The new donor lung is positioned in the chest cavity, and the connections, or anastomoses, are performed. The main bronchus of the new lung is sutured to the recipient’s airway, followed by the connection of the pulmonary artery and the pulmonary veins. For a double lung transplant, this sequence is repeated for the second lung, replacing the lungs one at a time. The chest is closed only after confirming the new lung is properly inflated and functioning.

Immediate Post-Operative Care

Following surgery, the patient is transferred to the Intensive Care Unit (ICU) for close monitoring. The first hours and days involve intensive management to prevent primary graft dysfunction (PGD). PGD is a form of reperfusion injury that occurs when blood flow is restored to the donor organ, and its management involves supportive care and lung-protective ventilation.

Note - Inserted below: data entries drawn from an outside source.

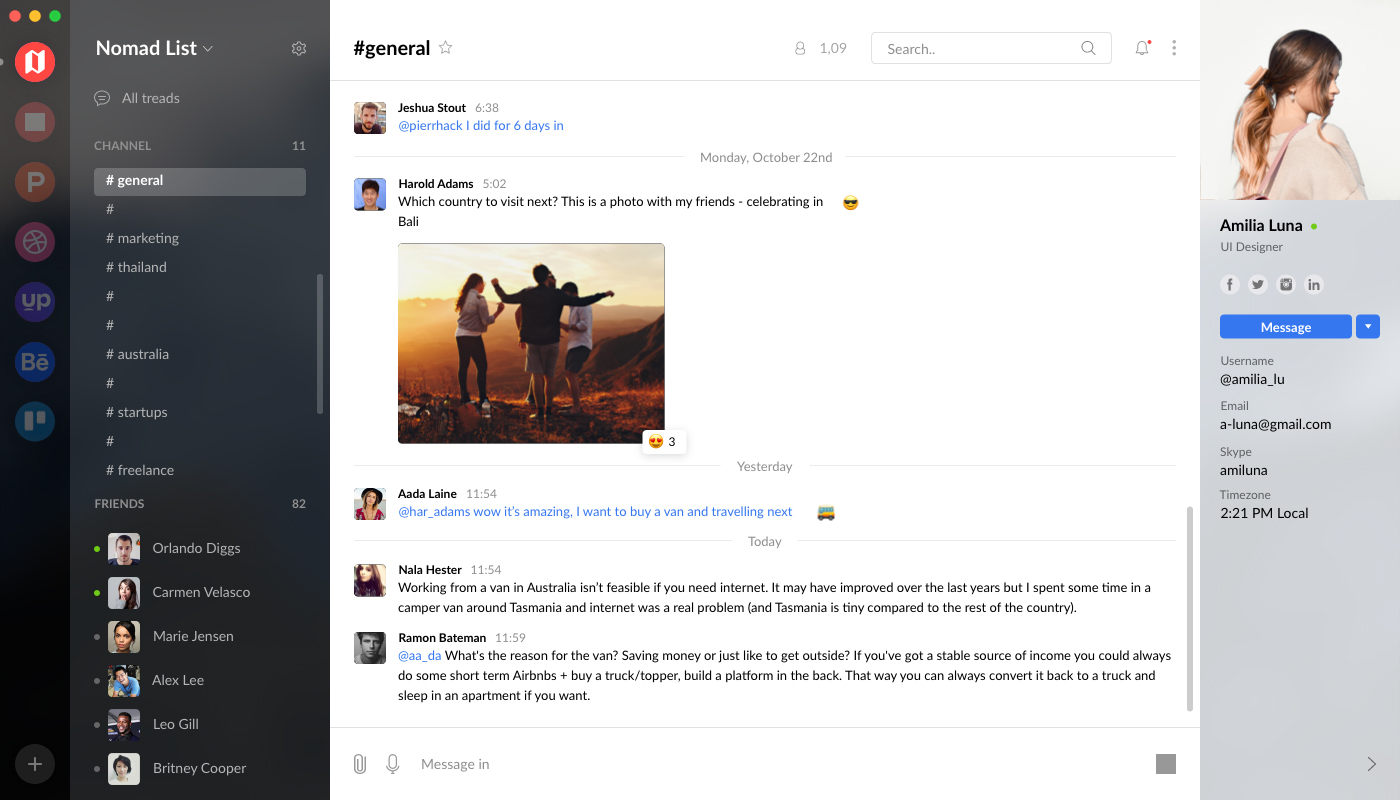
Task: Open Amilia Luna's LinkedIn profile icon
Action: click(1314, 284)
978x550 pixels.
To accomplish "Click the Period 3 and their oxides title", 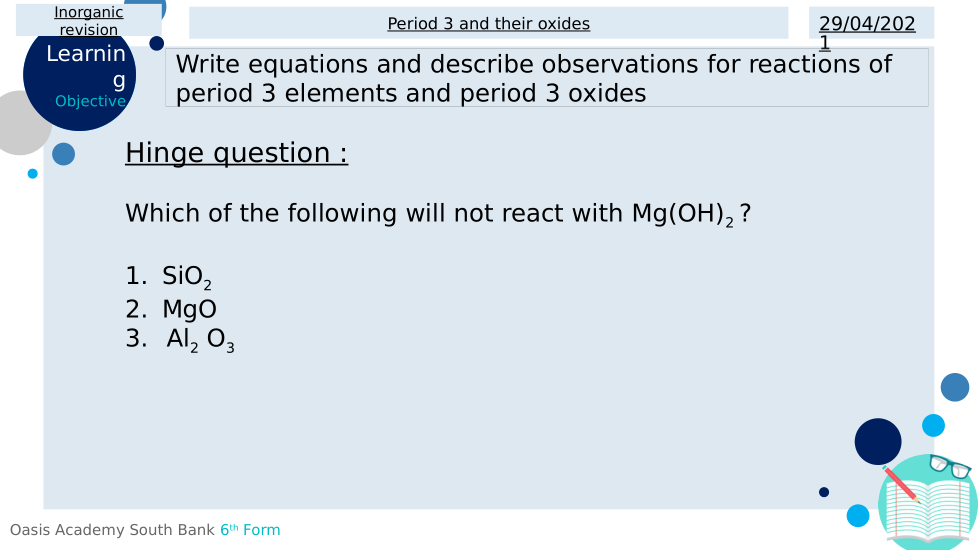I will click(489, 23).
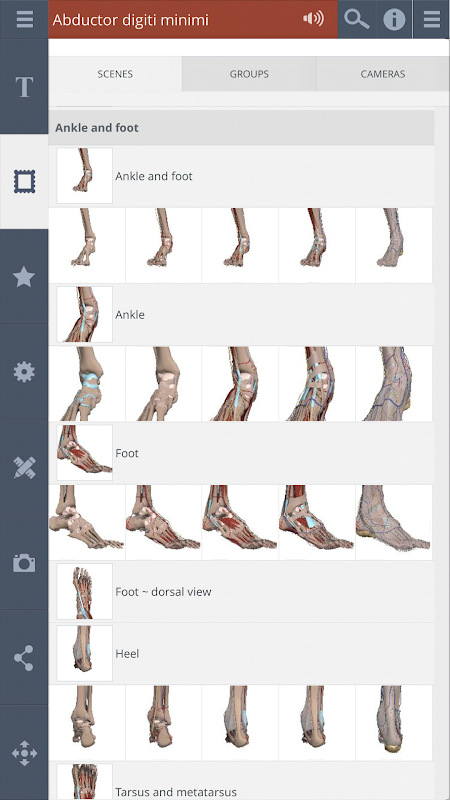Open the right-side options menu icon
Viewport: 450px width, 800px height.
pyautogui.click(x=431, y=19)
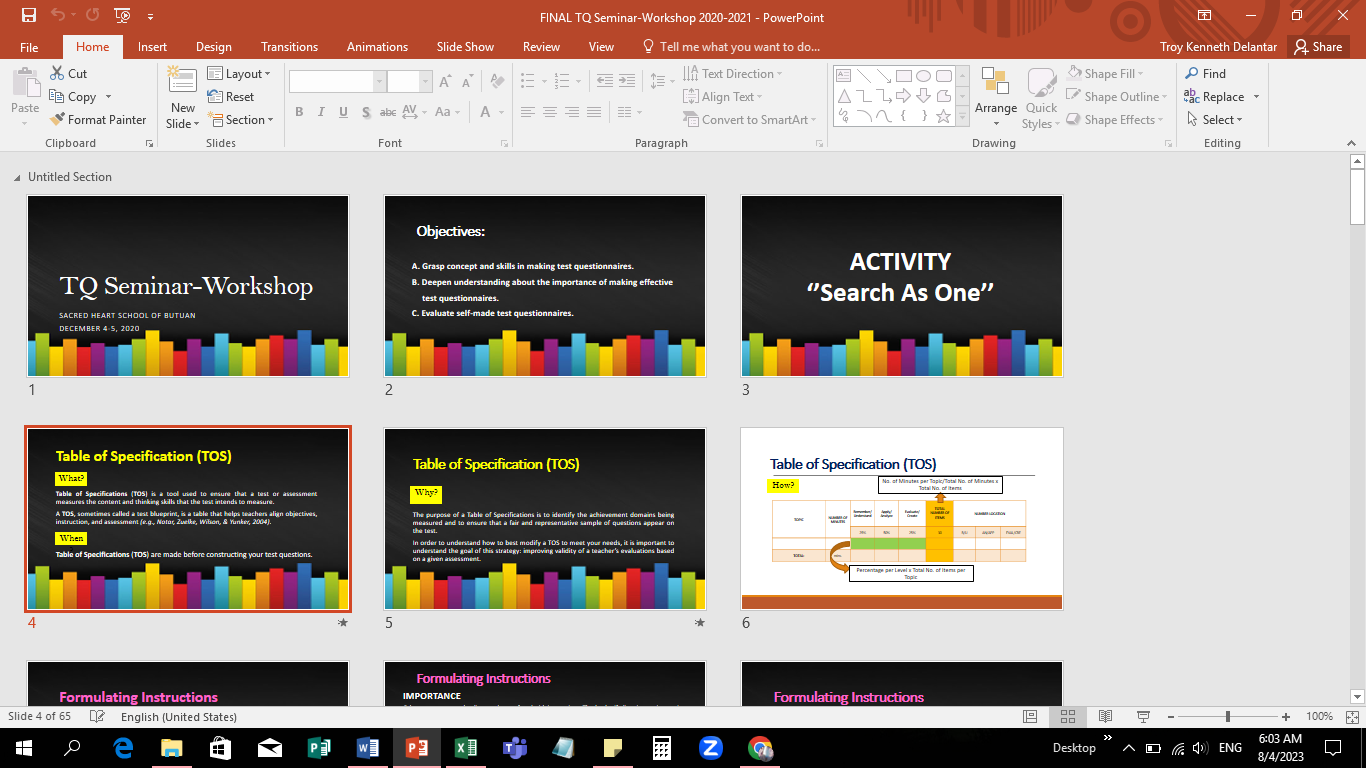
Task: Click the Find tool in Editing
Action: point(1205,74)
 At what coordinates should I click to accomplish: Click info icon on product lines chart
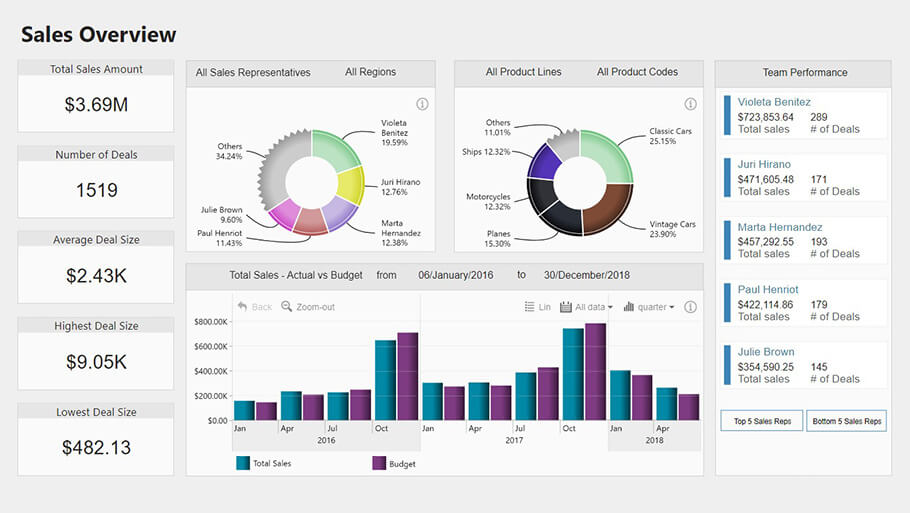click(x=690, y=104)
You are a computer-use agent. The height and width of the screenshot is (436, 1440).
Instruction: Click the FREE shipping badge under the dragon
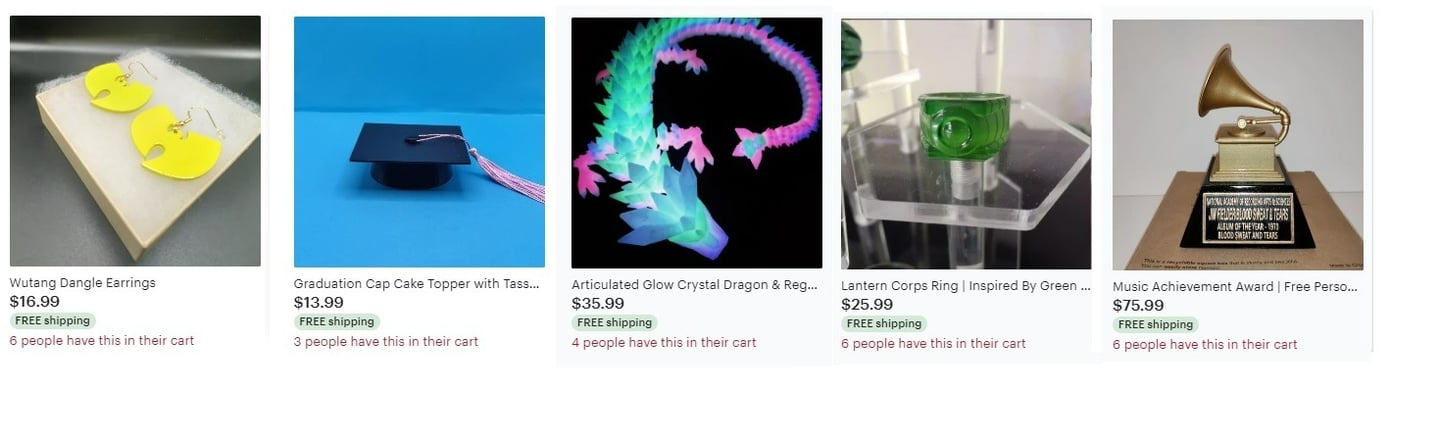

The patient remains connected to the ventilator, and chest tubes are placed in the chest cavity to drain any air, fluid, or blood. Monitoring of heart function, blood pressure, and fluid balance is performed using catheters. Pain management is a significant focus, often involving epidural catheters to ensure the patient can breathe deeply and comfortably.

The goal is to remove the breathing tube and ventilator as quickly as possible, typically within the first few days, once the new lungs are functioning adequately. Once extubated, early physical therapy and ambulation begin immediately, as movement helps prevent complications. The initial hospital stay, including the ICU and a step-down unit, generally lasts between two and three weeks, assuming no major complications.

Life After Transplant: Preventing Rejection

The primary long-term challenge after a lung transplant is rejection, where the body’s immune system recognizes the new organ as foreign tissue. This requires lifelong strategies to suppress the immune response. Patients must adhere strictly to a regimen of immunosuppressive medications, which dampen the immune system to prevent it from attacking the transplanted lungs.

Despite medication, acute rejection, a sudden immune response, occurs in a high percentage of recipients, particularly in the first year. Acute episodes are often treatable with a temporary increase in immunosuppression, such as high-dose steroids. The more serious concern is chronic rejection, or Chronic Lung Allograft Dysfunction (CLAD), which is the leading cause of death after the first year and causes a progressive decline in lung function.

To detect rejection early, patients undergo frequent follow-up procedures, including regular pulmonary function tests (PFTs) to measure airflow. The most definitive way to diagnose rejection is through a bronchoscopy with a transbronchial biopsy, where tiny samples of lung tissue are taken for examination. A successful transplant often leads to an improved quality of life, but the commitment to follow-up care and medication adherence remains absolute.